Since we are building a fully automated system that must be able to open and close position within microseconds, we must ensure the availability of proper monitoring systems to control the operation, triggering alarms in situations where needs to be escalated. Imagine what would happen if a human realized that some strategy is not doing what it should, or if any venue is not providing prices as it should. When you realize this, you must stop the system, but unrecoverable losses may already be made.
How many minutes will it take for a human person to shut the system down? 5 minutes? 1 minute? You can have more than thousands of wrong opened orders within that time frame. Scary! That’s why any HFT operation needs to put monitoring systems in place, and to check some of the following:
- Overall PnL: if there is, let’s say, a flash crash, the system must be able to close all open positions and shut it down itself.
- Connectivity between venues: making sure that no one has been disconnected, activating reconnection systems in place.
- Monitoring latencies: let’s say some network switches start to fail, and you start to receive data with some delays. You will never realize that until you start to analyze some logs. We need to monitor latencies between venues, to ensure data delivery and alert us in the case of any issue.

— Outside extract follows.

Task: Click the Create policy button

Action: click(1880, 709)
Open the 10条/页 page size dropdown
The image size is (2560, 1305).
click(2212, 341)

The FX market has seen an exponential growth with High frequency trading players, and it is not a surprise. Because of its nature, the forex market is almost perfect to run HFT strategies and able to profit from small discrepancies in the highly fragmented FX market. Also, this allows researchers to have a huge playground for their new ideas. So, the future is still bright. Always keep in mind that when it comes to building low latency trading systems, it takes a great deal of work and expertise. Make sure you can get around with the best professionals to achieve this. Otherwise, chances are that your system won’t perform as good as others. It is very important that you can create a seamless development process, with the ability to adjust as you go, with very close performance monitoring. One of the first and most important steps is to choose the right hardware and how to efficiently use these resources with software techniques. Also, as with any high-performance system, scalability is also essential, so make sure that you can plan for that as well. Running an HFT business entails a number of risks, but no more than you could expect from any other business. With the right approach and expertise, you can avoid many of the troubles most face. So, make sure you follow the best practices and have the required expertise to create a powerful low latency trading system that can compete with all the players on the forex market!